SOURCE EXCERPT ->
#  >  > Living And Legal Affairs In Thailand >  >  > Teaching In Thailand >  >  > Resources for Teachers >  >  Commentary #4

## Neo

*Language acquisition: a cognitive approach.* 

  John Field until recently taught at the University of Reading in the UK. Here he gives his perspective as a psycholinguist on the mental processes involved when young children learn to make sense of language.

*John Field*
  Psycholinguists like me adopt what is generally called a cognitive approach to language use. In other words an approach which is based upon trying to interpret what is going on in the mind of the language user. In our case the mind of a child as it’s acquiring its first language, as it’s exposed to speech in its environment. Forgive me for calling the child ‘it’ but it’s a most convenient way of referring to children.

  It is possible to analyse the speech that a child produces linguistically in terms of the grammar patterns that it’s using for example. It is possible to interpret what the child says in relation to the socialisation of a child – the extent to which the child is participating in speech events involving others. But what we’re particularly interested in is the kind of mental processes that can be worked out from observing the behaviour of the child when the child is engaged in producing and in understanding speech.

  So what we particularly focus on is the way in which the child stores speech in its mind and the way in which it accesses what it has stored when it has need of it and also the way in which it produces language. And by producing language I mean produces it automatically. For example, I’m talking to you now without having to focus a lot of conscious effort on the words that I’m choosing. And I hope I’m managing to do it efficiently and coherently. And what we’re interested in is how a child manages to acquire that facility, in which language becomes a process that doesn’t demand a great deal of attention.

  Now it’s very easy to criticise this cognitive approach and to say isn’t it generalising enormously. We know that people are individuals. We know that they vary an awful lot in their vocabulary. They vary a lot in terms of whether they are particularly extrovert or introvert. We know that people are individuals. We also know that language varies enormously in terms of context.

  But the argument in favour of the cognitive approach is that there are certain factors that are true across all children acquiring all languages. One of them is the need of the child to map from language onto reality, onto the real world. And of course many aspects of the real world are the same across cultures, the sky, the sea, trees, whatever. So that, we can look at, the relationship between language and the environment.

   The other important factor is that the process of producing and understanding language is similar across languages. If you are producing speech you have to get your mouth into certain contortions which produce the sounds of speech. You have to move from one particular setting producing a particular sound to another particular setting. So these are features of speech which your mind controls. And what we’re interested in is how the child manages to acquire the ability to make those operations as effortlessly at the end of the day as an adult does. So that’s something which is common to all language production.

  In order to understand cognitive approaches I think one needs to understand the Chomsky and nativist argument because as a psycholinguist I see cognitive approaches as rather distinct from that particular argument.

ITEMS ->

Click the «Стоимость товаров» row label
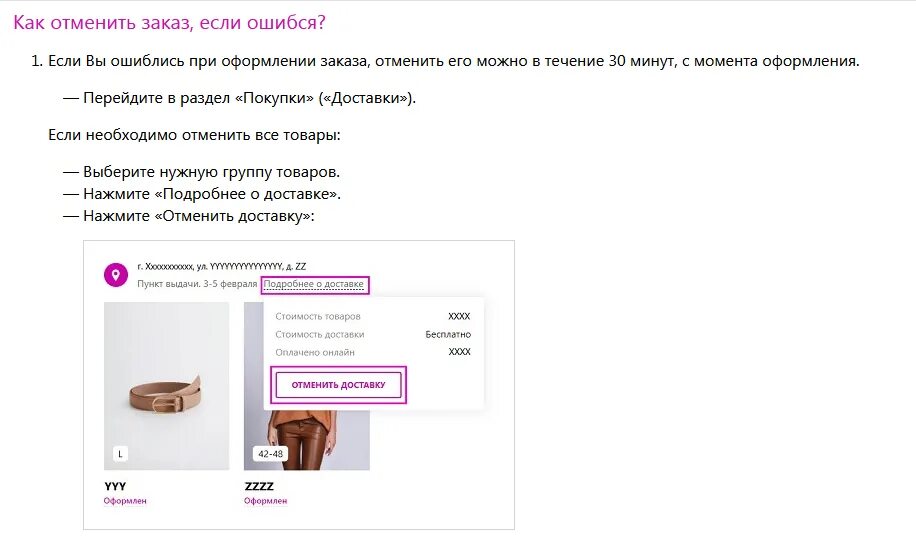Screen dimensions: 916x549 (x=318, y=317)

* * *

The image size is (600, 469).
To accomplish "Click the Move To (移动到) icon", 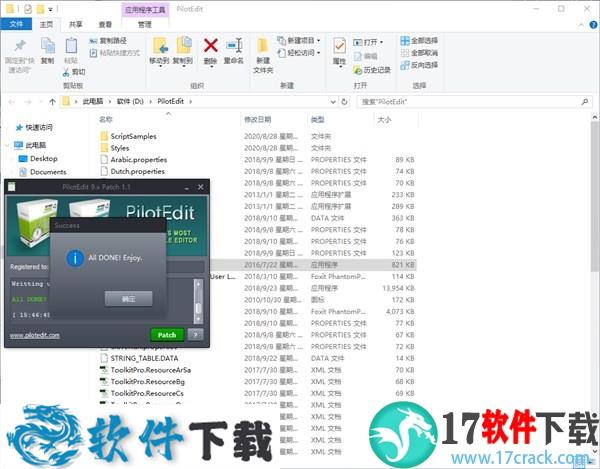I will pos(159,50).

SHORT PROBLEM 1 -> Decide whether each statement agrees with the language acquisition commentary, and answer yes or no for each. Quote the words from the commentary that settle each one. (a) Field recently taught at the University of Reading. (b) Field says the cognitive approach is difficult to criticize. (c) Field regards cognitive approaches as much the same as the Chomsky and nativist argument.
SHORT PROBLEM 2 -> Extend the language acquisition commentary, in Field's voice, beginning right after its final sentence.
The records have no connection to the language acquisition commentary.

REPLY 1 ->
(a) Yes: "John Field until recently taught at the University of Reading in the UK."
(b) No: "Now it’s very easy to criticise this cognitive approach"
(c) No: "as a psycholinguist I see cognitive approaches as rather distinct from that particular argument."

REPLY 2 ->
  Chomsky in particular argues that language must be innately acquired. It must in some ways be inherited, transmitted from one generation to another. His reasons for arguing this are firstly that the child acquires its first language in an amazingly short period of time. Secondly, that nobody teaches the child and in fact that there is evidence that adults correct children very, very little. Thirdly, he argues that the kind of input to which the child is exposed is um he calls it ‘degenerate’. By that he means it’s full of pauses, hesitations, even incorrect grammar and therefore doesn’t provide the kind of model that we might assume for the child. And fourthly, he points out that children acquire language regardless of the kind of, what one might loosely term intelligence, they go on to show.

  On these grounds he argues that we must have some kind of facility which enables us to, if you like, it kick starts us, enables us to acquire a language in ways that we would not otherwise be able to do just by being exposed to it.

  The alternative to the nativist point of view is an empiricist one. And one can adopt two particular distinct approaches. On the one hand, one can adopt a sociological approach and say that a lot of the language that the child acquires, it does so through its need to interact with other people. Or one can adopt, and here I come back to cognitive approaches, or one can adopt a cognitive argument and say that the development of language isn’t necessarily something that we inherit, something that is innate, it could be something that simply reflects the capabilities of the human mind.

  The last area that I wanted to discuss as an illustration of, of cognitive approach to language acquisition, is what is called child directed speech. There’s been a lot of interest in this because of Chomsky’s claim that the kind of speech to which a child is exposed is degenerate. It’s not actually informative enough for the child to acquire its language in the way it does. And what researchers studying child directed speech have discovered is that it’s much more informative than Chomsky would suggest and, and that was originally supposed.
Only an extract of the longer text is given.